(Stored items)
.....
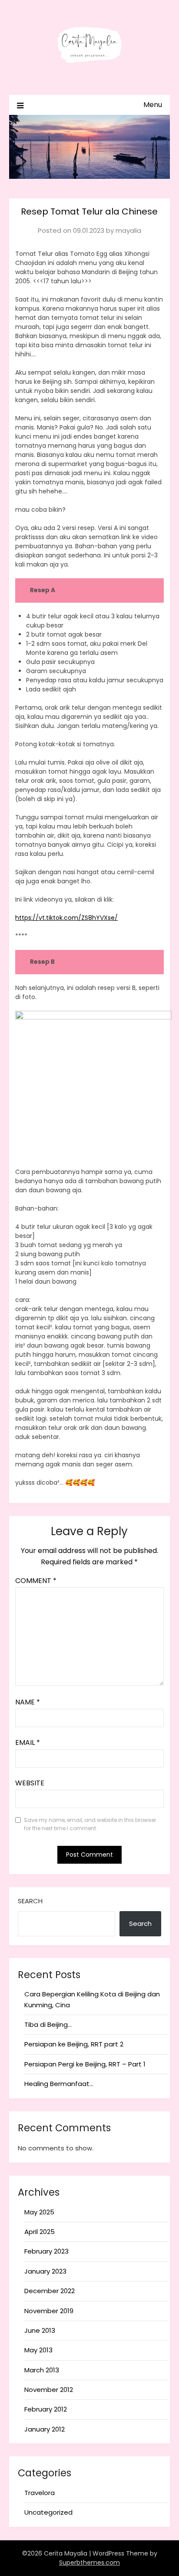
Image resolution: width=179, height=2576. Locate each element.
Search (30, 1900)
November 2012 (48, 2389)
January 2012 (44, 2429)
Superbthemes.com (89, 2562)
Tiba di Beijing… (48, 2024)
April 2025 (39, 2231)
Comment (35, 1581)
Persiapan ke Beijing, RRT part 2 (73, 2044)
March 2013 (41, 2370)
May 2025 (39, 2212)
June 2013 (39, 2330)
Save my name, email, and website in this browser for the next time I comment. (90, 1824)
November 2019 (48, 2310)
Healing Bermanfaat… (58, 2083)
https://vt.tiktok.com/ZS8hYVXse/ (66, 917)
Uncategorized (48, 2512)
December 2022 (49, 2290)
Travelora (39, 2492)
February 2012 (45, 2409)
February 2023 (46, 2251)
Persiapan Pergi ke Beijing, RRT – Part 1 (85, 2064)
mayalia (128, 230)
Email (27, 1742)
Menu (152, 105)
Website (29, 1783)
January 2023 (45, 2271)
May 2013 (38, 2350)
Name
.....
» **Exercise description**
What is needed is the data above, retyped exactly, with every picture left out.

» **Reply**
Image resolution: width=179, height=2576. Locate each element.
Search (30, 1900)
November 2012 (48, 2389)
January 2012 (44, 2429)
Superbthemes.com (89, 2562)
Tiba di Beijing… (48, 2024)
April 2025 (39, 2231)
Comment (35, 1581)
Persiapan ke Beijing, RRT part 2 (73, 2044)
March 2013 (41, 2370)
May 2025 (39, 2212)
June 2013 (39, 2330)
Save my name, email, and website in this browser for the next time I comment. (90, 1824)
November 2019 (48, 2310)
Healing Bermanfaat… (58, 2083)
https://vt.tiktok.com/ZS8hYVXse/ (66, 917)
Uncategorized (48, 2512)
December 2022 (49, 2290)
Travelora (39, 2492)
February 2012 (45, 2409)
February 2023 (46, 2251)
Persiapan Pergi ke Beijing, RRT – Part 1 (85, 2064)
mayalia (128, 230)
Email (27, 1742)
Menu (152, 105)
Website (29, 1783)
January 2023 (45, 2271)
May 2013 (38, 2350)
Name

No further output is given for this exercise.